En hey – Mohammed?? Arabieren denk ik. Maar als ik beter kijk: mensen uit India.
Hindoestanen.
In een aparte hoek grenzend aan de Japanners.

Ik denk: ik moet me meer verdiepen in Imperial County.
Ik ervaar deze regio als Hispanic. Maar die andere groepen zijn er ook.
Hoe leven ze samen? Net zo gescheiden als in de dood?

Mountain View Cemetery

Mountain View Cemetery ligt aan een ventweg naast vierbaans Highway 111 waarover verkeer raast.
Tussen Heber en Calexico. In Imperial Valley – een (arm) gebied in Z.O. Californie dat in de loop der jaren veel mensen heeft aangetrokken in de hoop op een mooi leven.
Veel nationaliteiten.
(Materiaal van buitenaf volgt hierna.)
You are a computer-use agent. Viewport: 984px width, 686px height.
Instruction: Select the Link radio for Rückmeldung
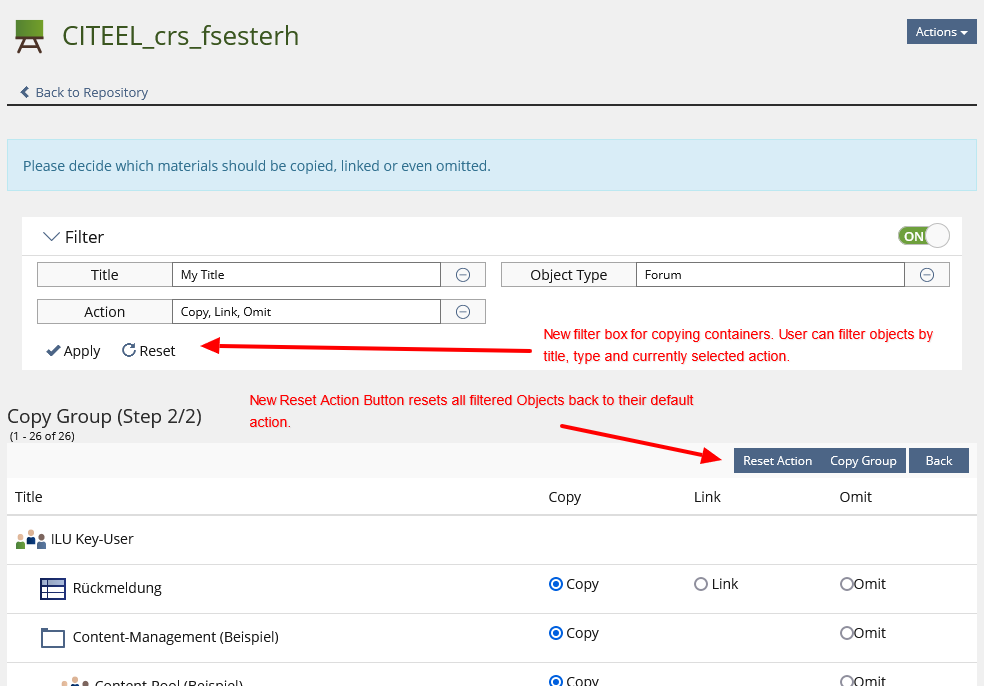pos(701,584)
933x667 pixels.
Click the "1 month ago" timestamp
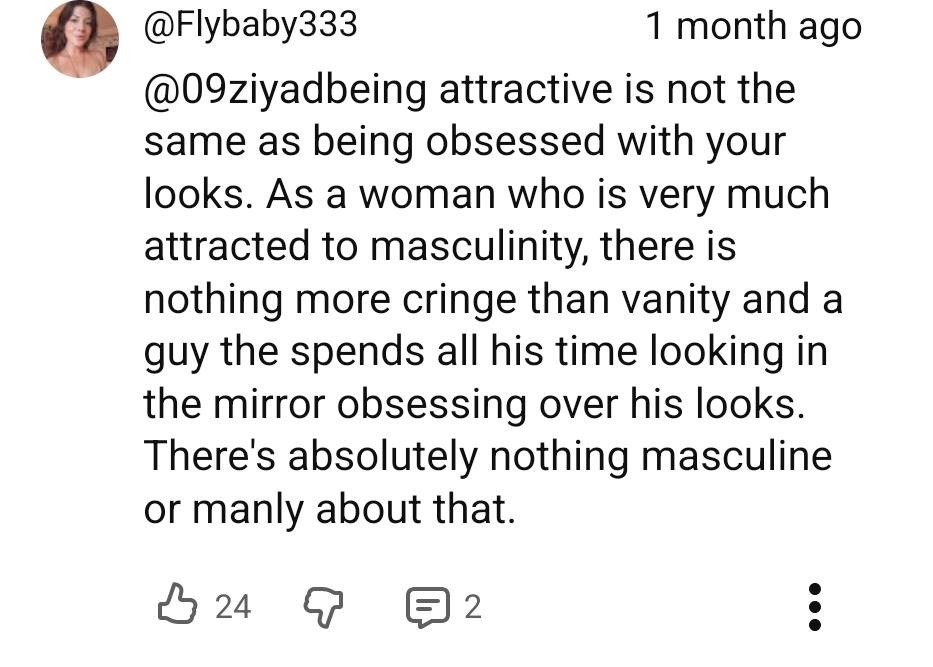pos(753,26)
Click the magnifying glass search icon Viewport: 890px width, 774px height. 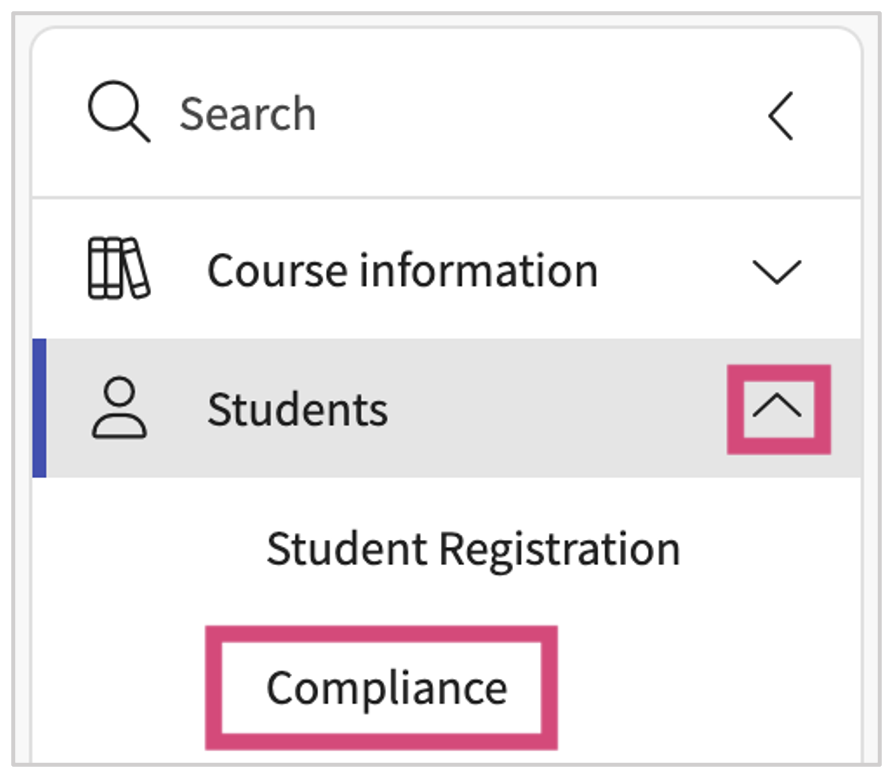tap(118, 112)
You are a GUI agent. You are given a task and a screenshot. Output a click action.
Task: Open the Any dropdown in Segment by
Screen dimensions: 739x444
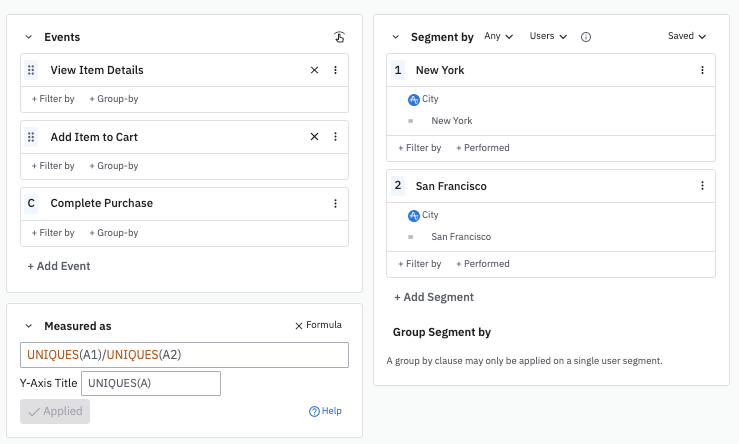tap(498, 37)
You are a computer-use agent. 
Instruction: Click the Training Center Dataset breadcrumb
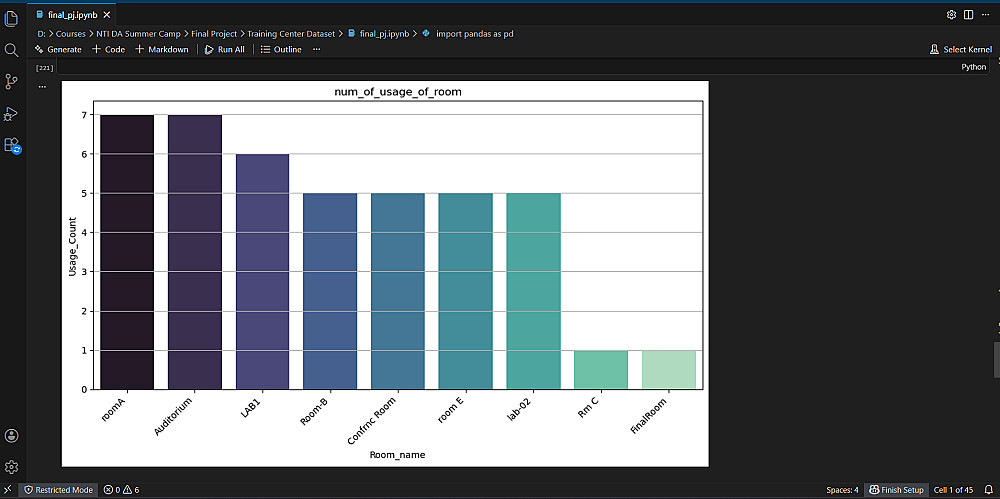pyautogui.click(x=291, y=34)
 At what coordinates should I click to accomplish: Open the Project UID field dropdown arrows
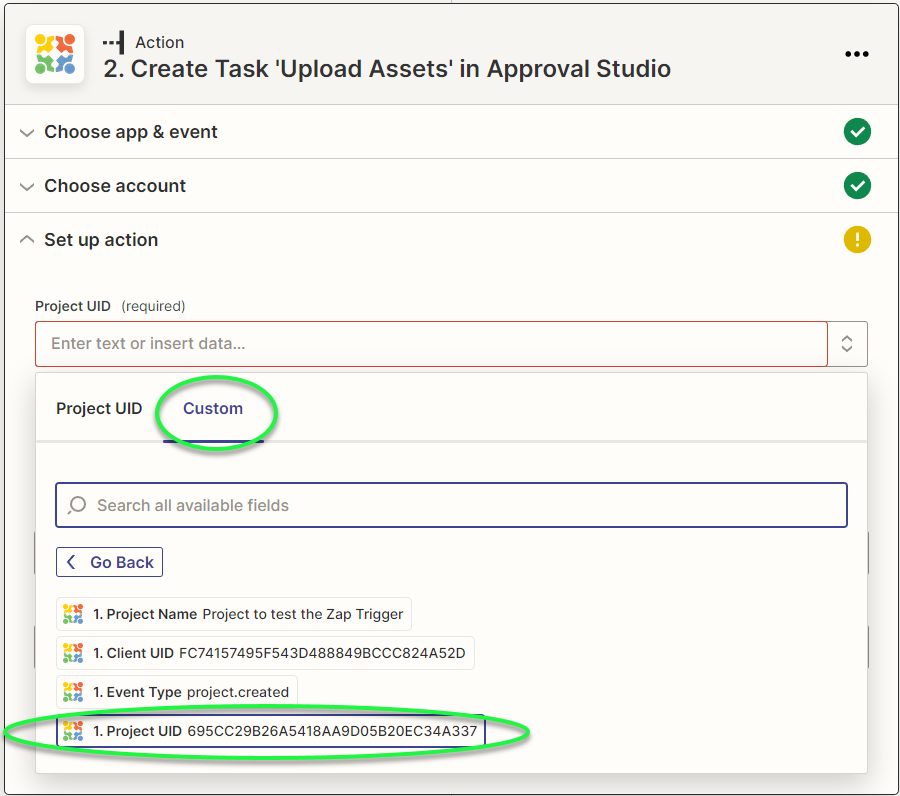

Veel zoeken naar werk en geluk, veel teleurstellingen.
Wanneer ik de begraafplaats bezoek op 10 mei 2011 zijn er twee begrafenissen.
Een op het verste groene veld. Wanneer ik wegrijd een op het groene veld het dichtst bij de buitenmuur.
Er is ook een Historic Section.
Links, twee velden. En in het midden een groot veld met weinig (vindbare) graven.
Ook ‘historic’.

Een wonderlijk contrast. ‘Historisch’ zijn de staande stenen en engelen en vaak een kruis – erg veel omgevallen ook.
In zand. Een beetje vochtig zand. Stenen zijn onleesbaar.
Verderop groen gras. Lawn cemetery. Netjes. Al zijn ook hier niet alle stenen meer leesbaar.
Ik zie er vanaf om daarvan foto’s te nemen met de twee begrafenissen.

Terwijl ik tussen de stenen in het tweede Historische veld loop zie ik eerst een zanduil (op een grafsteen).
Hij laat me best dichtbij komen maar het moet niet te gek worden.

Tien minuten later: een dunne vrouw met felgekleurde bloes en strakke broek. Harde lipstick. Grote zonnebril.
Roodgeverfd haar.
Met een kordate tred en een grote bos bloemen.
Grafbloemen.

Ze legt wat neer. Loopt verder. Kijkt naar grafstenen. Weer wat bloemen.
Wie is ze en wat doet ze. Waren er bloemen over? Nam ze bewust extra bloemen mee? Hoe kiest ze de vergane, oude graven waar ze bloemen bij zet.

Er is een moment dat we elkaar tegemoet lopen.
Ik wil groeten, misschien glimlachen.
De grote zonnebril kijkt me strak aan. De mond: ook strak.

Later denk ik: misschien was ze een geest.
Of: de Dood.
Waarschijnlijk was ze iemand als ik.
Maar dan minder vriendelijk tegen medemensen.

Graven

Veel verval op deze begraafplaats.
Niet alleen omgevallen kruisen en onleesbare of door vogels ondergepoepte stenen.
Dit graf valt op door het grote gat.
Alsof er een dier is ingekropen (maar dan wel een fors dier). En -als je luguber denkt- alsof er een dode is *uit*gekropen.

Ik vind erg veel kindergraven.
Soms eenvoudige stenen. Met naam en data. Soms met een bijbeltekst erbij.
Extra pijnlijk zijn de graven van kinderen met dezelfde achternaam die snel na elkaar, elk na een kort leven, zijn overleden.
Meestal liggen ze naast elkaar. Alsof daarmee al voldoende is ‘gezegd’.
Deze ouders plaatsten de graven samen.

Maar het mooist voor de bezoeker zijn natuurlijk de beelden.

De beelden zijn niet altijd origineel. In een bepaalde periode was dit beeld erg gewild.

Intrigerend vind ik dit.
Het graf ligt helemaal links bijna tegen de heg. Een platte steen.
Het mannetje doet denken aan een heiligenbeeldje.
Het zou -denk ik- een priestergraf kunnen zijn.